So, unfortunately, we've already said the forever-yes ...

Oh, right; it's only --ip6tables that's experimental, not IPv6 IPAM. And as both the bridge and overlay drivers provide a virtual Ethernet network segment to containers, inter-container communications traffic through those networks is inherently link-local so there is not really a meaningful difference between ULA addresses and fe80::/10 addresses in those contexts. And since I do not currently have any concrete use case for reserving addresses in the fe80::/10 range (aside from fe80::/64, naturally) I can't justify making that particular breaking change.

I just noticed that in the Engine API, there already is a distinction made between the IP addresses for an endpoint and the link-local IP addresses for an endpoint. Maybe that is sufficient to justify disallowing addresses within fe80::/64 as either IPAM-pool addresses or manually-configured endpoint IPv6 addresses, and only allowing them as kernel-assigned addresses or manually-assigned additional addresses in EndpointIPAMConfig.LinkLocalIPs.

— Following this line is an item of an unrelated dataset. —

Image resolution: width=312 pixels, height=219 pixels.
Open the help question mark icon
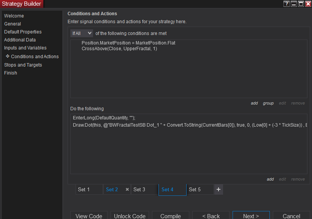tap(287, 4)
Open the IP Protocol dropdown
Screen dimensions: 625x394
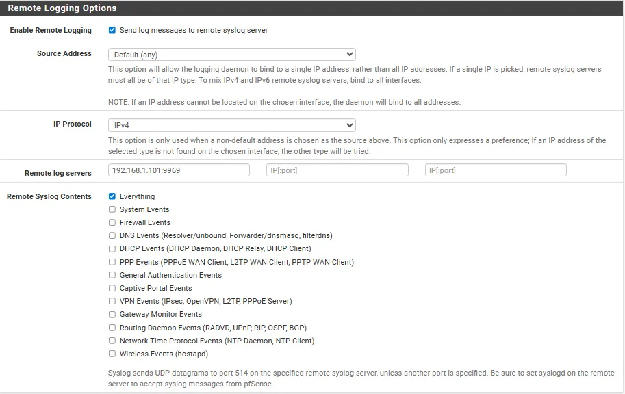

Brainstorming: since the main problem with fe80::/64 IPAM addressing is that DNS resolution breaks when a container is attached to more than one network, what if we only blocked attachments when doing so would fire the footgun? That is, we could continue to allow custom bridges to be created with an fe80::/64 pool, but containers could only be attached to that network could not be concurrently attached to any other network. We could even return a warning in the network-create API response to inform users of that caveat.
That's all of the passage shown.